Lecture situation in the Master of International Social Work with Refugees and Migrants

Background

An escaped family of four walks through a small German town.
Master International Social Work with Refugees and Migrants

Germany is a migration society. Already in 2013, more than 20 % of the population had a migrant background; in the former West German states and in highly populated cities this share is even higher. 

There is a rising tendency. In 2014, the Central Register of Foreign Nationals (Ausländerzentralregister, AZR) listed almost 8.2 million people with exclusively foreign nationality - so many like never before. Within the year 2014, the number of foreigners rose by a net 519,000 people (+6.8 %). Throughout the year 2014, 202,834 people applied for asylum, among them 173,072 first applications; already within the first eight months of 2015, there were 256,938 applications for asylum, among them 231,302 first applications (see BAMF 08/2015: current figures on asylum); for the whole year, up to 800,000 refugees are expected in Germany alone. 

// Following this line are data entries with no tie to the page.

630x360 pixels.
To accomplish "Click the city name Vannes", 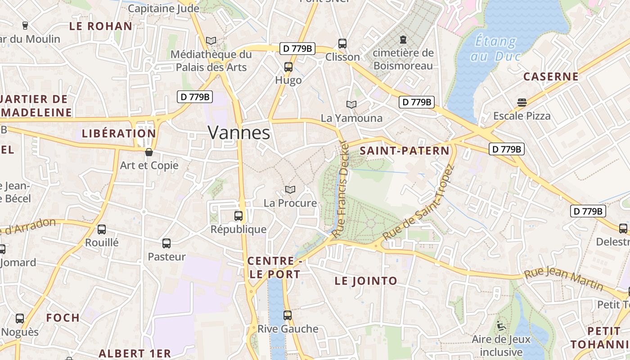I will point(239,133).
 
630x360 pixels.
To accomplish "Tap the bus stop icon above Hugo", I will point(288,67).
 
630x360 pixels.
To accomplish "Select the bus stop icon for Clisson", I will point(342,44).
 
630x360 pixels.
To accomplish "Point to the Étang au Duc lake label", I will point(495,49).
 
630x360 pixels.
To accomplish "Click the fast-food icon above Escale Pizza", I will point(522,103).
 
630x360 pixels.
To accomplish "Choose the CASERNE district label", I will point(551,76).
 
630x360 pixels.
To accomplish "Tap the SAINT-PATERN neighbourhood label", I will point(405,151).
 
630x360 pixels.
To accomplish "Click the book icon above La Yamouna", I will point(351,104).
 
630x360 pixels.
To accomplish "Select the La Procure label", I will point(290,203).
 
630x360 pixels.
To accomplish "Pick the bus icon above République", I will point(238,216).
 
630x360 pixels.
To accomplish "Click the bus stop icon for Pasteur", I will point(166,243).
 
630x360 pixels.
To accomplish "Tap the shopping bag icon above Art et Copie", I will point(149,152).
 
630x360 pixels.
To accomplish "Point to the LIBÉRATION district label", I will point(119,134).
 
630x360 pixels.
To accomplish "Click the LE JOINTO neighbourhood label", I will point(366,281).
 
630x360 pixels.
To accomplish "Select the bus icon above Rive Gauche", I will point(288,315).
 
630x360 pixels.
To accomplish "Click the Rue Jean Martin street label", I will point(564,278).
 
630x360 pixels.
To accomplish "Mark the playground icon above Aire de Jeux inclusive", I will point(501,325).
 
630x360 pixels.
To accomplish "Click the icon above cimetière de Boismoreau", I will point(403,39).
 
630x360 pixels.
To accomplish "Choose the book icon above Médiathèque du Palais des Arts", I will point(211,40).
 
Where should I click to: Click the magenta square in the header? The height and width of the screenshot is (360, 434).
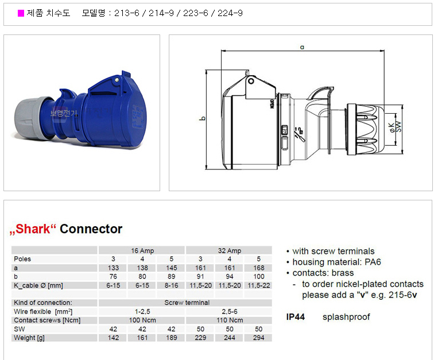(x=21, y=13)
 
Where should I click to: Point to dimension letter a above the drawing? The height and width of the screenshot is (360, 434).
(x=302, y=47)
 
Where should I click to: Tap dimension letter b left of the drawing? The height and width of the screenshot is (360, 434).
(x=203, y=118)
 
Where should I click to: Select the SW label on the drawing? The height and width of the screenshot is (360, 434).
(x=398, y=126)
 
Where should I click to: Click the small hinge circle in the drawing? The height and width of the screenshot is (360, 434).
(x=251, y=81)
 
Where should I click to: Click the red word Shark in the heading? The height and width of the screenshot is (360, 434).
(x=33, y=229)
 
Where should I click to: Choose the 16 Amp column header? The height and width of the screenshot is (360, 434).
(x=142, y=250)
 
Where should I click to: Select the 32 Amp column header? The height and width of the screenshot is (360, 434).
(x=230, y=250)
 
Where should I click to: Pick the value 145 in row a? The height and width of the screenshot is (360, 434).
(x=171, y=268)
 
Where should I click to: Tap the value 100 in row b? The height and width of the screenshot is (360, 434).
(x=258, y=276)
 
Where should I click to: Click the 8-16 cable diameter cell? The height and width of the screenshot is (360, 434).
(x=171, y=285)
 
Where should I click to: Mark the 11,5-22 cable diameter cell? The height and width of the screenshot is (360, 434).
(x=258, y=285)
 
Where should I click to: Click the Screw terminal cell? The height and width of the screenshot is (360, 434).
(x=187, y=303)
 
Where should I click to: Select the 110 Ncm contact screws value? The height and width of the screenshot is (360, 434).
(x=230, y=320)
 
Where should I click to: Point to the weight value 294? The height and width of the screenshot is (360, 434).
(x=258, y=338)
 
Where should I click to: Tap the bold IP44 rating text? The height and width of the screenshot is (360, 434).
(x=295, y=317)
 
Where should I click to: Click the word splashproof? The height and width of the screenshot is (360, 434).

Due to ongoing international and national conflicts, subsequent immigration of family members, global inequality in the distribution of resources and changing environmental conditions, growing mobility, demographic changes, and the lack of skilled workers this development will not only continue, but accelerate. The communication of understanding and acceptance of the free democratic order and the values behind it will become an existential challenge for the cohesion of society and thus the future of welfare state under the rule of law as we know it. This requires an intentional and professional approach, for which only appropriately oriented social professiona - above all social work - can vouch.

Interculturality and pluralism, characteristics of the modern immigration society, are developments that also increasingly affect social work. The establishment of a “welcome culture”, which is, among other things, politically focused, the promotion of diversity and intercultural openness also influence the scope of action of social work, whose focus group has an above-average migrant background. Against the background of the globalisation of social problems, social work must take a stand and prove its ability to act in this context on a national and international level. By implementing the master's programme International Social Work with Refugees and Migrants, our Faculty is responding to the high and still growing demand for specialists in working with refugees and migrants in the national and international context by enabling them to take on management tasks in this area.